*TEXT SEGMENT*:
South Florida’s cost of living crunches hiring efforts in State Attorney’s Offices
Image by Gloria Kaye from Pixabay.

The first increase in starting assistant prosecutor pay in three years will only go so far, State Attorneys say.

Funding for State Attorney salaries escaped Gov. Ron DeSantis’ veto pen and, for the first time in three years, the Palm Beach County State Attorney hopes to bump up starting salaries from the current $50,000 a year.

State Attorney Dave Aronberg said he’s not sure how far a planned $7,000-a-year salary increase will go toward attracting more applicants, but it’s becoming an urgent matter in his office, and in Miami-Dade County’s office as well. Aronberg has 18 fewer attorneys than a full staff, missing 15% of a full workforce. In Miami-Dade County, the State Attorney’s Office is down nearly 90 attorneys, or about 25% of a full staff.

“Recruitment and retention are becoming serious threats to public safety,” Aronberg said. “People want to be prosecutors. They just can’t afford it.”

The situation reflects the challenge South Florida has in attracting candidates willing to work as Assistant State Attorneys. The same salary levels apply throughout the state even though South Florida not only has some of the highest rents in the country, but also the fastest rates of rent increases.

*WRITTEN INSTRUCTION 1*:
In the rows, switch "screenshot" to "image" in the stretch from the line containing "Select the 无 indicator option" through the end of the rows, and return only that stretch with everything else unchanged and the pictures left out.

[Pointing records for text and elements]

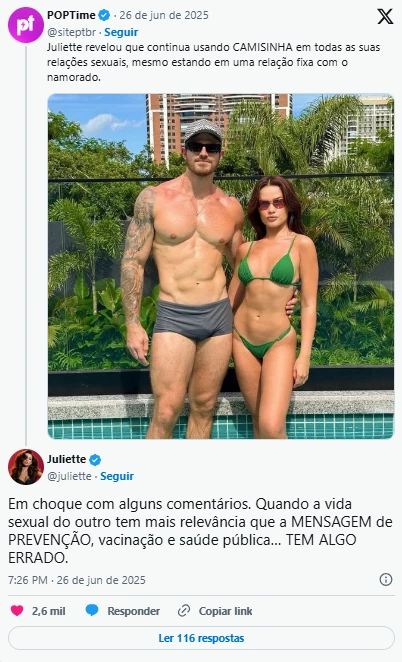Open the POPTime account name
402x662 pixels.
click(x=71, y=15)

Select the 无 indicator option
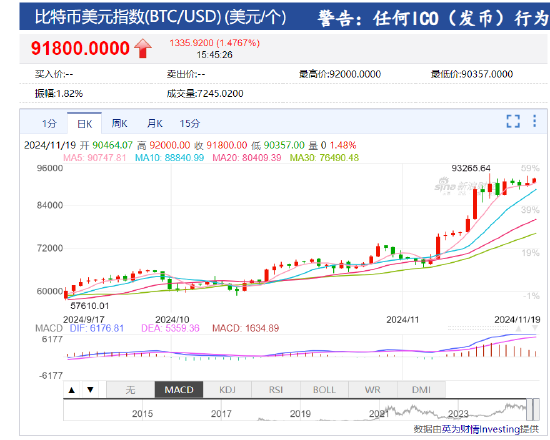pyautogui.click(x=130, y=390)
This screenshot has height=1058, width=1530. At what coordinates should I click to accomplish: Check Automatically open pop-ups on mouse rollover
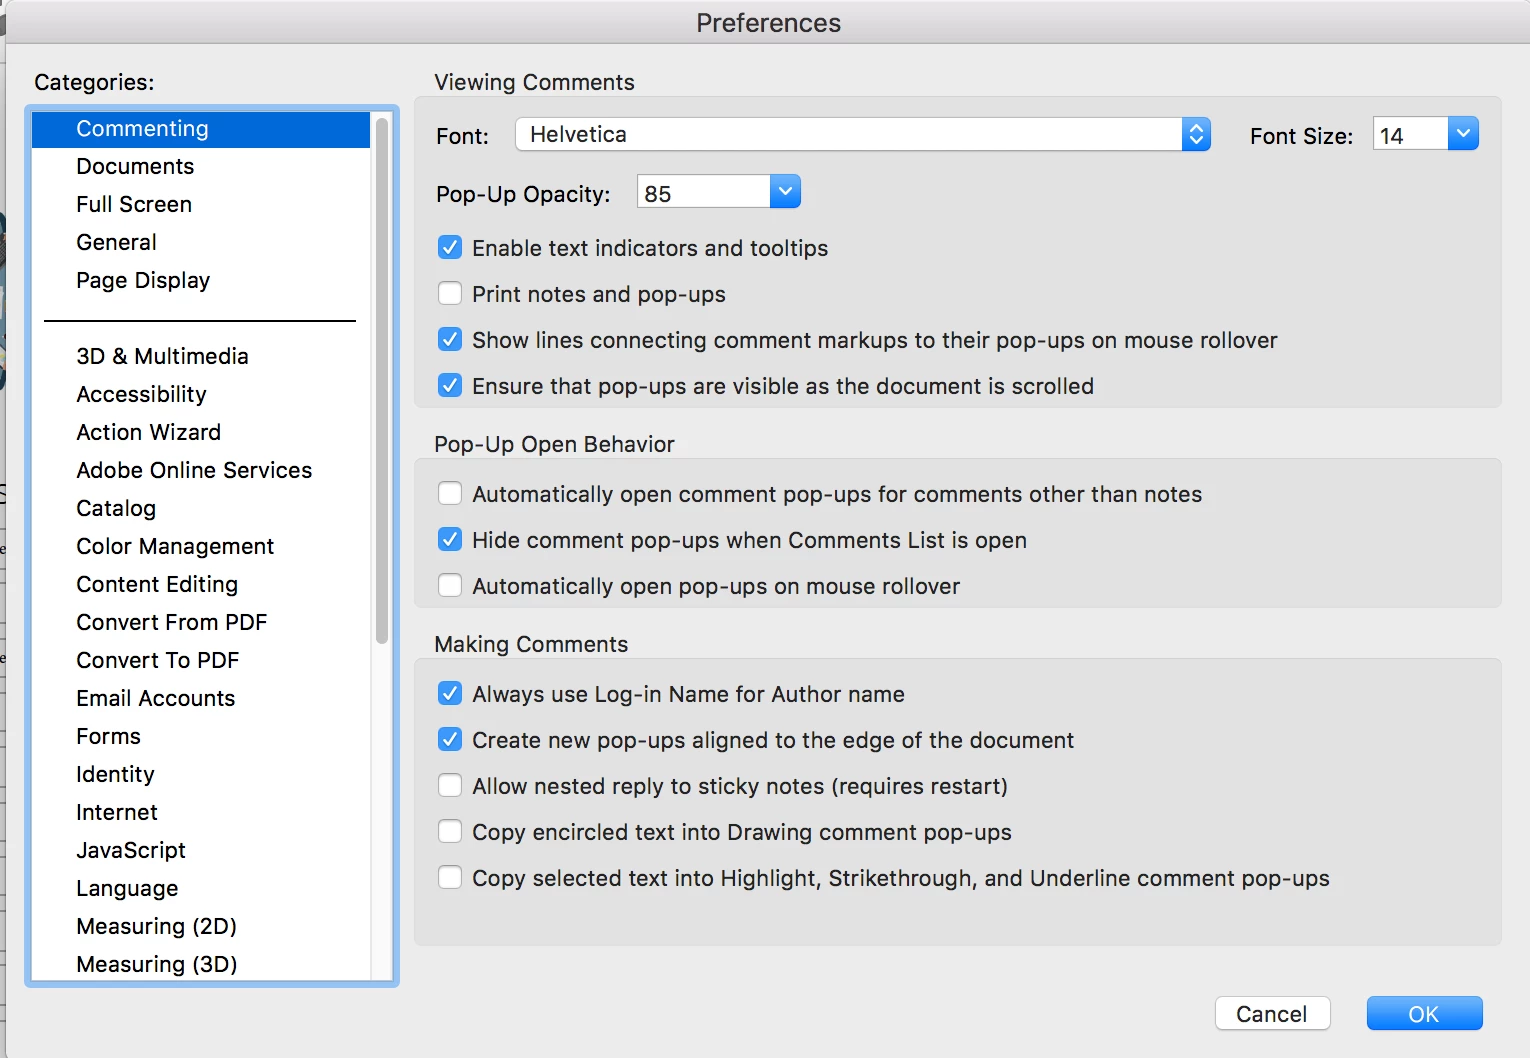(x=450, y=586)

*WRITTEN INSTRUCTION 2*:
Proceed with the text on South Florida's prosecutor hiring, picking up right after its last sentence.

*TASK RESULT 1*:
Select the 无 indicator option
pyautogui.click(x=130, y=390)
This image has height=1058, width=1530. At what coordinates should I click to accomplish: Check Automatically open pop-ups on mouse rollover
(x=450, y=586)

*TASK RESULT 2*:
An advertised assistant prosecutor position that once attracted 10 applicants is lucky to garner even one. And that’s only the first hurdle, Aronberg said.

“We had a couple of prosecutors who declined our offer of employment after they looked around and found they couldn’t find a place to live,” Aronberg said.

Final figures for how much attorney salaries will increase won’t be finalized until the Governor’s Office of Policy and Budget provides the specific dollar allocations, which vary by circuit, according to Paula McMahon, the Broward County State Attorney spokeswoman.

Both Miami State Attorney Katherine Fernandez Rundle and Aronberg say they hope to increase the starting prosecutor salary (salaries vary by division) by exercising some budgeting discretion, whatever the final numbers are.

Still, the situation is unsustainable in the long haul, Fernandez Rundle argued.

“Although I am grateful the Legislature recognized the need and provided funding for additional salary dollars for my assistant state attorneys, the reality remains that we still cannot compete with other government agency attorney salaries let alone private firms paying much heftier salaries,” Fernandez Rundle said in a statement. “And given the cost of living in Miami-Dade County, it will not allow us to recruit or retain enough talented attorneys to meet all of our community’s needs.”

In Broward County, they are waiting on final figures to see how much starting pay for assistant prosecutors can be increased. In the meantime, minimum wage employees’ pay is going to increase from $13 to $15 hour for support staff, and the whole staff will be getting their first legislative cost-of-living increase since 2020.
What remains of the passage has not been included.